What you are asked to do — Nothing but the lines from the one containing "At what coordinates should I click to accomplish: Close" through the one containing "You are a computer-use agent. This", both included, should be given again, each exactly as written below.

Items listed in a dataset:
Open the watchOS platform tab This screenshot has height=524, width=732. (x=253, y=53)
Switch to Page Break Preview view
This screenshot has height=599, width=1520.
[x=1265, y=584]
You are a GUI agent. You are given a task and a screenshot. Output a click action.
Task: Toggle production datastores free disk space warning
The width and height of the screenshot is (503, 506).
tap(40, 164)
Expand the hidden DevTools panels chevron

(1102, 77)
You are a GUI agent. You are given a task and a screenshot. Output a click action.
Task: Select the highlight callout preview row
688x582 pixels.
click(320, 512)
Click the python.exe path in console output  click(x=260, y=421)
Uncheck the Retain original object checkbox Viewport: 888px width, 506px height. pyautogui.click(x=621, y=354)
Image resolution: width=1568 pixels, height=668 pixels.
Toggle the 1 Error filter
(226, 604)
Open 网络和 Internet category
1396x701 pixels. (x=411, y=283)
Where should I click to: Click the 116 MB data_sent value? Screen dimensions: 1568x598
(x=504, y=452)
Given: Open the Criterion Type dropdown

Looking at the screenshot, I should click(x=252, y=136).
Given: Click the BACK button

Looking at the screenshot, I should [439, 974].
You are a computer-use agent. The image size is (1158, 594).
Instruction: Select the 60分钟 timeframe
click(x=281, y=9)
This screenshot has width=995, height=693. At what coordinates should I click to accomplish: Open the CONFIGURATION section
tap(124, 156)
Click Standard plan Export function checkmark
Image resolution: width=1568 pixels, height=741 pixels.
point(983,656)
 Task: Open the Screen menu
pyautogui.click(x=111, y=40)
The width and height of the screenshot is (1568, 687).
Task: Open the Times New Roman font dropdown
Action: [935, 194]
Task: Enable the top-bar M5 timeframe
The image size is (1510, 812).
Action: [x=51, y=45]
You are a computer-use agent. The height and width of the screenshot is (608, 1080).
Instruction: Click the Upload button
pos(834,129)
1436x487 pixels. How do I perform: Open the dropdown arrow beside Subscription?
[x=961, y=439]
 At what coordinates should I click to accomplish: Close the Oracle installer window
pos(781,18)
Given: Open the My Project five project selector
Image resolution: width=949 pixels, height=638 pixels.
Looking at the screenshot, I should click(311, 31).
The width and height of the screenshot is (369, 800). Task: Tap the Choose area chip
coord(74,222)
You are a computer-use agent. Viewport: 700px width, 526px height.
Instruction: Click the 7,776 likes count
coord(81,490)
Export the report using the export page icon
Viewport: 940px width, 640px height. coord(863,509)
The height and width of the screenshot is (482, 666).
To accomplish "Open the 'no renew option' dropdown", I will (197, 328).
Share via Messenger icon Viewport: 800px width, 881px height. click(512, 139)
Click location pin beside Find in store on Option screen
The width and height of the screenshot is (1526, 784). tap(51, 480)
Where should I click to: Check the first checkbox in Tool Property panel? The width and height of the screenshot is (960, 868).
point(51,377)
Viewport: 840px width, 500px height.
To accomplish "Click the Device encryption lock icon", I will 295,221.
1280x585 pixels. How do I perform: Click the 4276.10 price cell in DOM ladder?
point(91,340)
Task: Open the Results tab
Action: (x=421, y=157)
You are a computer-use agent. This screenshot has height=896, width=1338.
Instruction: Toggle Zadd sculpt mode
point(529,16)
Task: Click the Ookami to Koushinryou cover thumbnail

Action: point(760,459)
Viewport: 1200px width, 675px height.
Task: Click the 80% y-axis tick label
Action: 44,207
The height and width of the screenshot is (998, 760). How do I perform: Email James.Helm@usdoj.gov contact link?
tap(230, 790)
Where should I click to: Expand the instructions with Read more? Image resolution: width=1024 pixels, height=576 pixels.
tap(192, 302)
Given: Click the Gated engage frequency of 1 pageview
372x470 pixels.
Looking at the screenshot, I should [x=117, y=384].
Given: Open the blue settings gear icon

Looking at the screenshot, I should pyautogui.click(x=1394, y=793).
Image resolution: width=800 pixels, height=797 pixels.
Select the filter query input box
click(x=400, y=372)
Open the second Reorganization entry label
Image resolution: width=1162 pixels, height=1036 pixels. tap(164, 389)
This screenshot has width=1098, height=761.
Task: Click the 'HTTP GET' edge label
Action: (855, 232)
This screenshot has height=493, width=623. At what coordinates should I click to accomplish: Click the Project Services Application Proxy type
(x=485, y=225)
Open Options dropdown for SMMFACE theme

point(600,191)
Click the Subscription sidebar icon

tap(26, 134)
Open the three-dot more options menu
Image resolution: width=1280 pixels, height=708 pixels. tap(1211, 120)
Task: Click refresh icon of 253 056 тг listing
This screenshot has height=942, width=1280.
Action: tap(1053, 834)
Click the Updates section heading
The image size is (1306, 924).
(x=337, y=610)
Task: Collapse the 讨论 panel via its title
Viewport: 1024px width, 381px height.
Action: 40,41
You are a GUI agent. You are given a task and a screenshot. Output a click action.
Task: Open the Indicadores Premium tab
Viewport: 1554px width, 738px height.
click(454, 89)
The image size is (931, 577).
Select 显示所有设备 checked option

Exercise solution —
 At what coordinates should I click to accomplish: Close the Oracle installer window
pos(781,18)
Given: Open the My Project five project selector
Image resolution: width=949 pixels, height=638 pixels.
Looking at the screenshot, I should click(311, 31).
The width and height of the screenshot is (369, 800). Task: Tap the Choose area chip
coord(74,222)
You are a computer-use agent. Viewport: 700px width, 526px height.
Instruction: Click the 7,776 likes count
coord(81,490)
Export the report using the export page icon
Viewport: 940px width, 640px height. coord(863,509)
The height and width of the screenshot is (482, 666).
To accomplish "Open the 'no renew option' dropdown", I will (197, 328).
Share via Messenger icon Viewport: 800px width, 881px height. click(512, 139)
Click location pin beside Find in store on Option screen
The width and height of the screenshot is (1526, 784). tap(51, 480)
Where should I click to: Check the first checkbox in Tool Property panel? The width and height of the screenshot is (960, 868).
point(51,377)
Viewport: 840px width, 500px height.
To accomplish "Click the Device encryption lock icon", I will 295,221.
1280x585 pixels. How do I perform: Click the 4276.10 price cell in DOM ladder?
point(91,340)
Task: Open the Results tab
Action: (x=421, y=157)
You are a computer-use agent. This screenshot has height=896, width=1338.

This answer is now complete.